Mahkemece müdahil davacıların davasının reddine, davacıların davasının kabulüne, krokide (A) harfi ile gösterilen 20089,16 m2 yüzölçümündeki taşınmazın davacılar adına tapuya tesciline karar verilmiş, hükmün davalılardan Hazine tarafından temyiz edilmesi üzerine, Yargıtay 20.Hukuk Dairesinin 27/02/2012 tarih ve 2011/14285 - 2692 sayılı kararı ile bozulmuştur.
Hükmüne uyulan bozma kararında özetle; “Dava konusu taşınmazın keşif sırasında çekilen fotoğraflarının incelenmesinde, içinde halen akan dere olduğu ve paftasının incelenmesinde ise, fotoğraflarda görülen derenin kuzey ve güney yönlerden devam ettiği ve paftada dere olarak bırakıldığı görülmektedir. Taşınmazın tescile karar verilen bölümü dereyi kesmekte olup, aktif dere yatağının bir kısmı tescil edilen taşınmaz içine alınmış, böylece kuzeyde 381 parsel ile 631 parsel arasında, güneyde ise 635 sayılı parsel ile 23 sayılı parsel arasındaki bölümde dere kesilmiş, devamı sağlanacak şekilde bırakılmamıştır. Öte yandan, 20 ve 23 nolu kadastro parselleri hükmen tescil edilmiş olup, dava dosyaları aslı ve krokileri getirtilerek, taşınmaz yönünü ilgilendiren bir karar verilip verilmediği araştırılmamıştır.
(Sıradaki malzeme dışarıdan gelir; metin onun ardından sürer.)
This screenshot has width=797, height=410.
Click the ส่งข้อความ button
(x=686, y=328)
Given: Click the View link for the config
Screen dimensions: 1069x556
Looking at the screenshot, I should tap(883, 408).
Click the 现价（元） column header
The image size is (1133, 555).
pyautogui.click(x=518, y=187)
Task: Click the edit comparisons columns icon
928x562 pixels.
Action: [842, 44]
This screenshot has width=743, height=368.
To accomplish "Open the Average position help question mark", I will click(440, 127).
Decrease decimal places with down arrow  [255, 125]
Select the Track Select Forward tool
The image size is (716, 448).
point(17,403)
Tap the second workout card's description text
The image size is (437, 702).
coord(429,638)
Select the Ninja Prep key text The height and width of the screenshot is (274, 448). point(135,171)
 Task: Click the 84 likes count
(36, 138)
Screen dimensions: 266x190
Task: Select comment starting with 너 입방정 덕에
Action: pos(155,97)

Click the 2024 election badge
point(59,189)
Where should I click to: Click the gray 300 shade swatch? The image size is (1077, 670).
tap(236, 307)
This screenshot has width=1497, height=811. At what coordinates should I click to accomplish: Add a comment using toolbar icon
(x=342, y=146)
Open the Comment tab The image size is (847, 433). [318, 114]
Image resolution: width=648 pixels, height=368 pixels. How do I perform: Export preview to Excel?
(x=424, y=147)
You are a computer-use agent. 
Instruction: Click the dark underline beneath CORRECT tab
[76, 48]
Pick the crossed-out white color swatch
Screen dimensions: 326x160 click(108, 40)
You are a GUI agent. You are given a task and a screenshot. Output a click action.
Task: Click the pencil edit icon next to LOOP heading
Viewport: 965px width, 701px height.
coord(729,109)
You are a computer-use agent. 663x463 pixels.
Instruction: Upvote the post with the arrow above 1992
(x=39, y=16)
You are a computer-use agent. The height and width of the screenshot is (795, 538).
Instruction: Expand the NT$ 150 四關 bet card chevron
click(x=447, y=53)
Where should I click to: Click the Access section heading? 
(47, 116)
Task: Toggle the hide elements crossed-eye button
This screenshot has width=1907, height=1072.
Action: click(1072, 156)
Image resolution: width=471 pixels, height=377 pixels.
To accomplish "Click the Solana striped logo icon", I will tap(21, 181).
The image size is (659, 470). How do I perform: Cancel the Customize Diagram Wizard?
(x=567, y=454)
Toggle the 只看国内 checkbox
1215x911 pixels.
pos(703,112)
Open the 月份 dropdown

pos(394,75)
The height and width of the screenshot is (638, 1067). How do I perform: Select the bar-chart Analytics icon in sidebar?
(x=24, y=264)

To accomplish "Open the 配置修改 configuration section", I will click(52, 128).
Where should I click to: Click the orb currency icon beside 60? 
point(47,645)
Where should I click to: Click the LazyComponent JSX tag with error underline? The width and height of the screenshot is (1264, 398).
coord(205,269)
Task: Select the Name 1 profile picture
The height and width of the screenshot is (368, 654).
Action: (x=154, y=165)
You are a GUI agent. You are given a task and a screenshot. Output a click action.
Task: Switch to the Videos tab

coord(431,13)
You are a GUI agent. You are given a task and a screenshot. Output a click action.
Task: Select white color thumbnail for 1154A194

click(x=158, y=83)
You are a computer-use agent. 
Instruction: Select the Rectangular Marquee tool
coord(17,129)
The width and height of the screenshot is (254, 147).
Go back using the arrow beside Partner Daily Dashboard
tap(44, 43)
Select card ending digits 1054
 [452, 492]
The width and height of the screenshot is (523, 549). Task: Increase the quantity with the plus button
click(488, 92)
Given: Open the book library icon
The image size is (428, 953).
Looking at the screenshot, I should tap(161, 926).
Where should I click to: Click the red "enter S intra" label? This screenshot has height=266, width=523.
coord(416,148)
3402 sayılı Kadastro Kanununun 16/C maddesi gereğince deniz, göl, nehir gibi genel sular sınırlamaya tabi olmayıp, Devletin hüküm ve tasarrufu altındadır. Derenin akışını engelleyecek şekilde aktif dere yatağındaki taşınmazlar kazandırıcı zamanaşımı zilyetliğine konu olamaz. Bu nedenle; mahkemece, mahalli bilirkişi, fen ve jeolog bilirkişi yardımıyla yeniden yapılacak keşifte, kışın ve bahar aylarında akan derenin aktif yatağının tespit edilerek, paftasına göre öncesi ve sonrası ile devamını sağlayacak şekilde, dava konusu edilen taşınmazın bu kısmı dere olarak ayrılmalı, bu kısım çıktıktan sonra kalan bölüm var ise davacılar adına tescil edilmesine karar verilmeli, 20 ve 23 parsel dava dosyası ve krokileri incelenip, zeminde uygulanarak taşınmaz yönünü ne olarak gösterdiği araştırılmalı ve oluşacak sonuca göre bir hüküm kurulması” gereğine değinilmiştir.
Mahkemece, bozmaya uyulduktan sonra müdahillerin davalarının feragat nedeniyle reddine, davacıların davasının kısmen kabulü ile (A) harfi ile işaretli 17000 m2 yüzölçümlü bölümün payları oranında davacılar adına tapuya tesciline karar verilmiş, hüküm davalı ... tarafından temyiz edilmiştir.
Dava dilekçesindeki açıklamaya göre dava, Medenî Kanunun 713. maddesi hükmü uyarınca tapusuz olan taşınmazın tesciline ilişkindir.
Çekişmeli taşınmazın bulunduğu yerde tespit tarihinden önce orman kadastrosu yapılmamıştır. Genel arazi kadastrosu işlemi 1979 yılında yapılmış ve kesinleşmiştir. Kesinleşme tarihi ile davanın açıldığı tarih arasında 20 yıllık süre geçmiştir.
Dosya kapsamına ve mahkemece uyulan bozma kararı gereğince işlem yapılarak uzman orman bilirkişi tarafından eski tarihli hava fotoğrafları ve memleket haritasına dayalı olarak yöntemine uygun biçimde yapılan inceleme ve araştırma sonucunda çekişmeli taşınmazın orman sayılmayan yerlerden olduğu anlaşıldığına ve adına tescil kararı verilen davacı yararına 3402 sayılı Kanunun 14. maddesinde yazılı kazandırıcı zamanaşımı zilyetliği yoluyla taşınmaz edinme koşullarının oluştuğu belirlenerek yazılı biçimde hüküm kurulmasında bir isabetsizlik bulunmadığına göre, yerinde görülmeyen temyiz itirazlarının reddi ile usûl ve kanuna uygun olan hükmün ONANMASINA, Harçlar Kanununun değişik 13/j maddesi gereğince harç alınmasına yer olmadığına 24/02/2014 gününde oy birliği ile karar verildi.